A look back at Chapter 23 reveals a new way to view the orthogonal Jacobi Polynomial. Through a series of identities it is possible to reduce any Jacobi polynomial P[m,a,b,x], with b> 1 and evaluated at x = 3 to a series of Jacobi polynomials with b = 1 or b = 0. The scalar vector product with the diagonal of the Chebychev T polynomial is introduced. It is shown that any Jacobi Polynomial P[m,a,b,3] is represented as vector products of an associated (m-1) row of the Pascal triangle and a shifted cycle index of the Symmetry group S(m). A combinatoric role of the Jacobi is suggested in this analysis.
The Jacobi polynomial can also be used to calculate the nth term of the Perrin sequence and the sigma orbit of prime numbers as described in Chapter 13.
The Chebyshev Orthogonal Collocation Method is used to solve the Electrode problem introduced in Chapter 25. The derivative and second derivative operators are derived from a integer sequence and a matrix transform using Chebyshev polynomials.
This Chapter is a detour from the discussion of integer sequences. Instead, it describes a solution to the problem of the electrical potential in a membrane of mixed boundary conditions. We derive the spectrum of the Laplace operator in an orthonormal basis using a decomposition of the 2 dimensional operator into a set of ordinary 1st order differential equations.

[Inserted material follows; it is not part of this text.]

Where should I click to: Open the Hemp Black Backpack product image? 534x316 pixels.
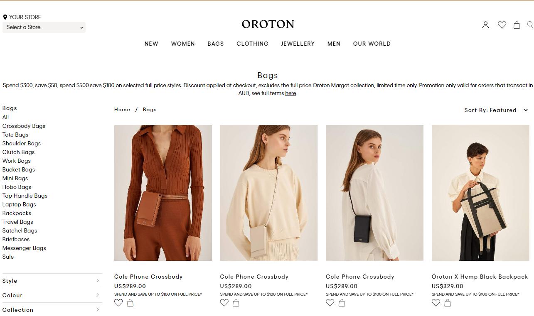(x=480, y=193)
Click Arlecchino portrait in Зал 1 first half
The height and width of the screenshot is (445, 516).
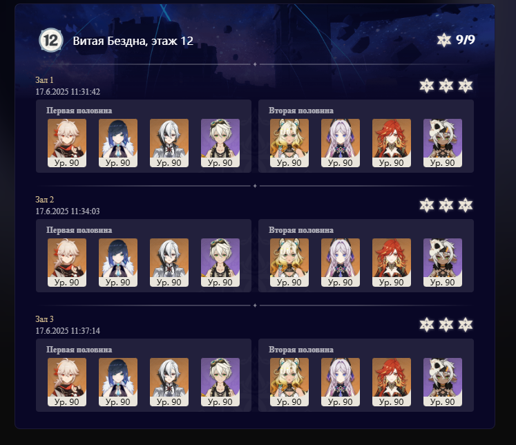tap(169, 143)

This chapter continues with the expansion of orthogonal polynomials with Laguerre polynomials. The Jacobi polynomial is a expanded using the associated Laguerre polynomial. The relation of the Jacobi polynomial to Delannoy numbers is the explored. I show that the asymmetric Delannoy number can be expressed as a product of Laguerre functions. A further interpretation of this product shows a relationship the asymmetric Delannoy number D~(m,n) as the product of an (n-1) dimensional Simplex with a property vector defined as an n-dimensional coloring of m+j objects. The property vector can also be described from the cycle index polynomial of a symmetry group, S(m).
A similar analysis is performed to find the Delannoy number expressed as a Jacobi polynomial. Like the asymmetric Delannoy number the Delannoy number is expressible by Jacobi polynmials and also as a dot product of an n-1 dimensional simplex with the cycle index polynomial of a symmetry group, S(n).
This appendix updates the theory of binary sequences from the results discussed in Chapter 13. In that chapter the Perrin sequence was found to produce a period 14 binary pattern from the Sigma orbit defined in OEIS A127687. An enhanced formula for the sigma orbit is developed for use with sequences from general cubic polynomials. The results show 6 classes of binary sequences are obtained from the the ring of polynomials of degree 3. The rules for class membership are defined.
For Perrin pseudo-primes the period 14 binary sequence predicts that pseudo-primes can occur at 2, 4 and 8 mod 14. To date for numbers <10e14 only PPP(3)= 2 mod 14 and PPP(5) = 4 mod 14 have been confirmed. Can it be determined if PPP(3)*PPP(5) = 453371887665796 = 8 mod 14 is a Perrin pseudo-prime?